Decreased Deep Tendon Reflexes and Dysautonomia
Decreased deep tendon reflexes are NOT a typical or defining sign of dysautonomia, though they may occasionally coexist when peripheral neuropathy affects both somatic and autonomic nerve fibers.
Understanding the Relationship
Dysautonomia primarily affects the autonomic nervous system (controlling involuntary functions like blood pressure, heart rate, and temperature regulation), while deep tendon reflexes are mediated by somatic motor and sensory pathways 1. These are fundamentally different neurological systems.

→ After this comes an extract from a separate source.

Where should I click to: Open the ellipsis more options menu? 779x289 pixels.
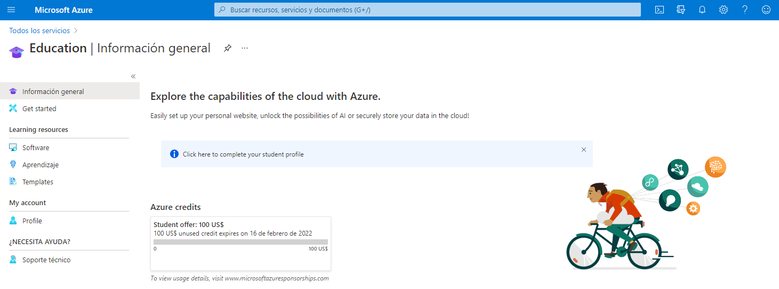click(245, 48)
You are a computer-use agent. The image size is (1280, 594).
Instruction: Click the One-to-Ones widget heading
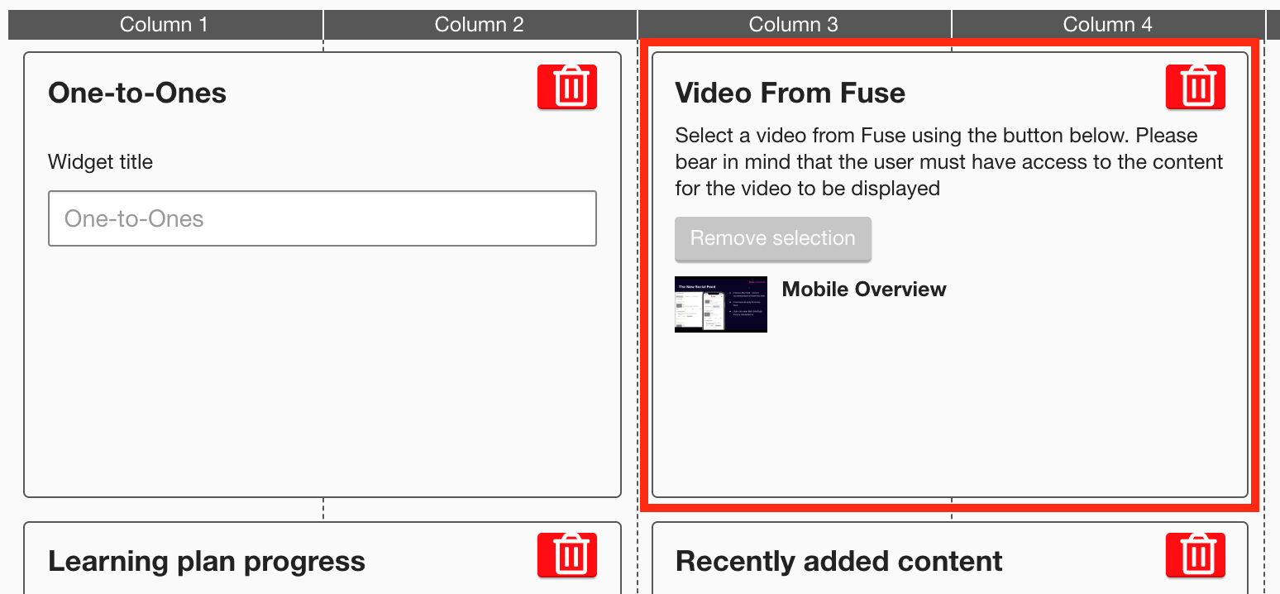[x=137, y=93]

When Decreased Reflexes May Accompany Dysautonomia
In specific peripheral neuropathies, both autonomic and somatic nerve fibers can be damaged simultaneously:
Diabetic neuropathy: Autonomic dysfunction initially involves the parasympathetic system, then sympathetic, and eventually presents as orthostatic hypotension; somatic neuropathy with decreased reflexes develops in parallel but through separate pathophysiological mechanisms 2
Guillain-Barré Syndrome: Most patients develop generalized hyporeflexia or areflexia as a cardinal feature, and approximately 10% experience dysautonomic complications including orthostatic hypotension and blood pressure fluctuations 3
Hereditary Sensory and Autonomic Neuropathies (HSAN): Type III (familial dysautonomia) specifically presents with diminished deep tendon reflexes alongside profound autonomic dysregulation with severe orthostatic hypotension and autonomic crises 4
Drug-induced neuropathy: Bortezomib causes sensory peripheral neuropathy with suppression/reduction of deep tendon reflexes proportional to sensory loss, and separately causes dysautonomic neurotoxicity with orthostatic hypotension in approximately 10% of patients 3
Classic Dysautonomia Presentations WITHOUT Reflex Changes
Pure dysautonomic conditions do not affect deep tendon reflexes 1:
Postural Orthostatic Tachycardia Syndrome (POTS): Heart rate increase ≥30 bpm in adults (≥40 bpm in adolescents) within 10 minutes of standing without orthostatic hypotension; reflexes remain normal 3, 1
Neurogenic orthostatic hypotension: Systolic BP drop ≥20 mmHg or diastolic drop ≥10 mmHg within 3 minutes of standing; reflexes are preserved unless concurrent peripheral neuropathy exists 1, 5
Reflex syncope: Vasovagal episodes with normal neurological examination including intact reflexes 3
Diagnostic Approach When Both Are Present
When you encounter decreased reflexes with orthostatic symptoms, systematically evaluate for:
Primary peripheral neuropathy with secondary autonomic involvement: Check HbA1c, fasting glucose, vitamin B12, B6, folate, thiamine, HIV, hepatitis B/C, Lyme disease, serum protein electrophoresis, ANA, ESR, CRP, and ganglioside antibodies 1
Medication review: Tricyclic antidepressants, nitrates, antiparkinsonian medications, beta-blockers, calcium antagonists, ACE inhibitors, antipsychotics, and narcotics can precipitate dysautonomia but do not cause decreased reflexes 3, 1
Neurodegenerative disorders: Parkinson's disease, multiple system atrophy, and Lewy Body dementia can present with both autonomic failure and altered reflexes (though reflexes are often exaggerated rather than decreased) 1
Acute inflammatory demyelinating polyneuropathy: Consider Guillain-Barré when reflexes are decreased/absent with rapid progression of weakness and autonomic instability 3
Critical Clinical Pitfall
Do not assume decreased reflexes indicate dysautonomia. The presence of decreased reflexes should prompt investigation for peripheral neuropathy affecting somatic nerves, while dysautonomia requires separate evaluation through orthostatic vital signs, tilt table testing, Valsalva maneuver, and cardiac responses to deep breathing 1. A case report of multiple sclerosis with orthostatic hypotension specifically noted "exaggerated deep tendon reflexes" alongside autonomic dysfunction, demonstrating that central dysautonomia typically preserves or enhances reflexes 6.